When that bite is more of the gingerly kind, your cat is doing this as a means to show you affection. While we don’t usually bite our loved ones as a means to show them that we care, our cats can’t exactly send us love letters or greeting cards. Studies suggest that cats use these gentle love bites as a reminiscent gesture of their kitten days, a term of affection they received from their mothers when she would lick and nibble them while grooming.Consider it one of the most purrfect compliments your cat can give, because they give you these love bites to show you that they feel happy and safe in your care.

Yo Human, I’m The Boss Around Here!

A cat is a territorial being by nature, and the same can be said even when their domain is strictly the inside of your humble abode. If your cat bites you when you pet them, they may be doing this as a way to remind you that they are the boss in these parts, not you. Boy, they sure do have us trained well, don’t they?

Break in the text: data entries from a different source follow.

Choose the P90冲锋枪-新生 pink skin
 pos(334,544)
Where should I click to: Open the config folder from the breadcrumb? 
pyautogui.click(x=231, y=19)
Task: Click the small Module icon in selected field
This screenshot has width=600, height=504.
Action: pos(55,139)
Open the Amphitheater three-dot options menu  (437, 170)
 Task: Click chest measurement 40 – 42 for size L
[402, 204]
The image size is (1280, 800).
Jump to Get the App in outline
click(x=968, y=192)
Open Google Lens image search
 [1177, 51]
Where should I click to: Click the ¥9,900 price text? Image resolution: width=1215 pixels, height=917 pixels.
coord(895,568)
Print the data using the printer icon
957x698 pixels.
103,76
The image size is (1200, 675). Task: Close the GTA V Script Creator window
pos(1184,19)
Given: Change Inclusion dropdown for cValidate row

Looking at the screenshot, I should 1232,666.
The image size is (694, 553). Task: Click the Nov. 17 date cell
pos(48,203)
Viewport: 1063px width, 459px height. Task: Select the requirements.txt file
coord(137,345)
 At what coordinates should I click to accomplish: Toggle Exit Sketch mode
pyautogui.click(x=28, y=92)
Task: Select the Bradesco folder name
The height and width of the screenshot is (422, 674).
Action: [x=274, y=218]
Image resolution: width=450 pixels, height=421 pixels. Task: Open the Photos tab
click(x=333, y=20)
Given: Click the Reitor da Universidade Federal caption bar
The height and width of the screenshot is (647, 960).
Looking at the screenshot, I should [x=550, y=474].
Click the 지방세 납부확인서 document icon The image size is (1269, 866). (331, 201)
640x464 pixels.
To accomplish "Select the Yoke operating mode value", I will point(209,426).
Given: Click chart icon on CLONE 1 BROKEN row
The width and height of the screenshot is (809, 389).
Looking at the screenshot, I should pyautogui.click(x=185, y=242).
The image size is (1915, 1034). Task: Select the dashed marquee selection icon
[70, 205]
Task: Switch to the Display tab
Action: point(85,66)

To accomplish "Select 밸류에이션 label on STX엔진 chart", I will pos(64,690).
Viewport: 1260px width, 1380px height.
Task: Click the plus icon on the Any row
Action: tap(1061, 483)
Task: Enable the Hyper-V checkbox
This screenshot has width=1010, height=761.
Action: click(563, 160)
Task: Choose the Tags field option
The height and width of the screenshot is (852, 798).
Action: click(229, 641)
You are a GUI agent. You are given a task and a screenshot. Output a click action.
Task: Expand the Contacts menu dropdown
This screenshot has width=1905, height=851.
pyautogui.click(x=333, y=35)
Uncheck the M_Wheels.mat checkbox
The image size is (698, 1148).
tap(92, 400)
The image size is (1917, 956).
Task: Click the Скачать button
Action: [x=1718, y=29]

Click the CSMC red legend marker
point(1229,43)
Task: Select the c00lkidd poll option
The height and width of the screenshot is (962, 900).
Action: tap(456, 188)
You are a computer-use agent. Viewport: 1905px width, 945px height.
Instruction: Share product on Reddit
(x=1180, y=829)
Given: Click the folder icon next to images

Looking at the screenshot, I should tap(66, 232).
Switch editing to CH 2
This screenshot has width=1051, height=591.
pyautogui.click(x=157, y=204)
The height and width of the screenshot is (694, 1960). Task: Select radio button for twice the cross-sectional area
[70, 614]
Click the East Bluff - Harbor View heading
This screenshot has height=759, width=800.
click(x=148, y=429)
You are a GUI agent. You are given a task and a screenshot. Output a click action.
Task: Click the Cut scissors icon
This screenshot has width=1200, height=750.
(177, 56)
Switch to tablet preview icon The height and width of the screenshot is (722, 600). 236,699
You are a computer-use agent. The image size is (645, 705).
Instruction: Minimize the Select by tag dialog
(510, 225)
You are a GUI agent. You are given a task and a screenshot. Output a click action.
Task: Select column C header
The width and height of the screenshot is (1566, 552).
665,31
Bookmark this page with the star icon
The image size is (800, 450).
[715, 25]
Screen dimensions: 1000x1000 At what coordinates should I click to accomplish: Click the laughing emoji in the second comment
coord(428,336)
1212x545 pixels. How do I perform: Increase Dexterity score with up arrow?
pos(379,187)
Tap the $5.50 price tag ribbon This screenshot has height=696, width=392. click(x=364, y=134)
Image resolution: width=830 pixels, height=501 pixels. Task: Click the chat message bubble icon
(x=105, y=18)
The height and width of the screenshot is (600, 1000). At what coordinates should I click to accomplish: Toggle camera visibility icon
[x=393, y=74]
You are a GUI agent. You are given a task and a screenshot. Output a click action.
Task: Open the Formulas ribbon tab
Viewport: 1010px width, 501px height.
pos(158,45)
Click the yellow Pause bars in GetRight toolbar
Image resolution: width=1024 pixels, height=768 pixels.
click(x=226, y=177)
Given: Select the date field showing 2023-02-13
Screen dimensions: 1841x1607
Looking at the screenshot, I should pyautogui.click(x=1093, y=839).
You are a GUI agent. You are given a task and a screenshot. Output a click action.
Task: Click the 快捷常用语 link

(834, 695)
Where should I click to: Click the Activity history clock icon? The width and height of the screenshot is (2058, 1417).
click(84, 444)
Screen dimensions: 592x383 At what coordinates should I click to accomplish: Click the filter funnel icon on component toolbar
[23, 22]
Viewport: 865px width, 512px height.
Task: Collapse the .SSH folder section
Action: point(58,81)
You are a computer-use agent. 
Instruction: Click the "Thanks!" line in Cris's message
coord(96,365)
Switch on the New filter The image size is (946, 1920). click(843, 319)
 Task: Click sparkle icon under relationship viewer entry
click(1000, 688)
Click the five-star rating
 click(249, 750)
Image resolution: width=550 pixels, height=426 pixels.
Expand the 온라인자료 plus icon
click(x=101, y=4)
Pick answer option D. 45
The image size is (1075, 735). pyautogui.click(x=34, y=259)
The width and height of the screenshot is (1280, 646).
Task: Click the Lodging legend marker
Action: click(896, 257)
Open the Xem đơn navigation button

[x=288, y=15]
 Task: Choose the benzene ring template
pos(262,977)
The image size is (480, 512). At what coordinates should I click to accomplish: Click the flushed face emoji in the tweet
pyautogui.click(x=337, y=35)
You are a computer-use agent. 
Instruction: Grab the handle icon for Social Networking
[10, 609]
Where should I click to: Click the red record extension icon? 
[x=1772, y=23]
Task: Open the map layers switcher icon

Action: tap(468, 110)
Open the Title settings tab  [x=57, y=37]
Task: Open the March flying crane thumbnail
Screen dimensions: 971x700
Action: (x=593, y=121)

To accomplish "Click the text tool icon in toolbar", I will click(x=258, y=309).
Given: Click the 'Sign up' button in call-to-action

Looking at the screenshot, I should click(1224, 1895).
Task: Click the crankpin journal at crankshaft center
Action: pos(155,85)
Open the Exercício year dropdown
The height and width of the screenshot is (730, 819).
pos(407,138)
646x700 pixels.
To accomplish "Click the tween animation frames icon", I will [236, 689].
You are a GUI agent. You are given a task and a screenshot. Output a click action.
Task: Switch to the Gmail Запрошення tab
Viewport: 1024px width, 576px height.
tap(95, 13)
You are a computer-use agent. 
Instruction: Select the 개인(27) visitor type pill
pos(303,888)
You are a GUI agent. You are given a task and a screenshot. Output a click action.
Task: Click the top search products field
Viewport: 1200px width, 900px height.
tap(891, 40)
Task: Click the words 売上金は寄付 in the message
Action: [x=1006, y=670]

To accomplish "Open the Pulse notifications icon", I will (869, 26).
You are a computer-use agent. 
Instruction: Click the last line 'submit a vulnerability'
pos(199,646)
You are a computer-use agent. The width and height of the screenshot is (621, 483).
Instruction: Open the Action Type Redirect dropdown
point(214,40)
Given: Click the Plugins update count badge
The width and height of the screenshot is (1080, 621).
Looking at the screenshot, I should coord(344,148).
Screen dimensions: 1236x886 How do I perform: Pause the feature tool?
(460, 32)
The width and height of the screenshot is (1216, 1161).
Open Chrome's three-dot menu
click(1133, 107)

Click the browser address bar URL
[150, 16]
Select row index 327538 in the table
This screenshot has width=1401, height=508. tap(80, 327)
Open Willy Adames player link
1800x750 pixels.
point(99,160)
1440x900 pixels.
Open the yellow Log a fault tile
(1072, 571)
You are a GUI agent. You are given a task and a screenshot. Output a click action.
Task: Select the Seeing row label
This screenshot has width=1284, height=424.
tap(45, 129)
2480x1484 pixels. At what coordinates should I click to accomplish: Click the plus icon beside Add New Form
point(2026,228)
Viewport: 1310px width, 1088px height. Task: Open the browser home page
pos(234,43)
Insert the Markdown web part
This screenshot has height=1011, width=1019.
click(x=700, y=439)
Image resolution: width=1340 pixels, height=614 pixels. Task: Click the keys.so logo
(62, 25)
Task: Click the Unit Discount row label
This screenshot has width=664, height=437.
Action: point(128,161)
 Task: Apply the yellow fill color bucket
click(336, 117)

Now go fetch me my wet food, mortal!No matter what the reason, our cats typically do not mean to cause us harm when they do this to the humans that they care for the most. An untamed cat is much different than a properly socialized feline that you keep inside of your home. If you have a cat that feel is biting out of aggression, then it’s best to intervene with professional behavioral methods. You don’t want to induce stress upon your feline, so regardless of the reason for biting, it’s best to give your cat the space they desire should the situation arise.And remember, no hard feelings!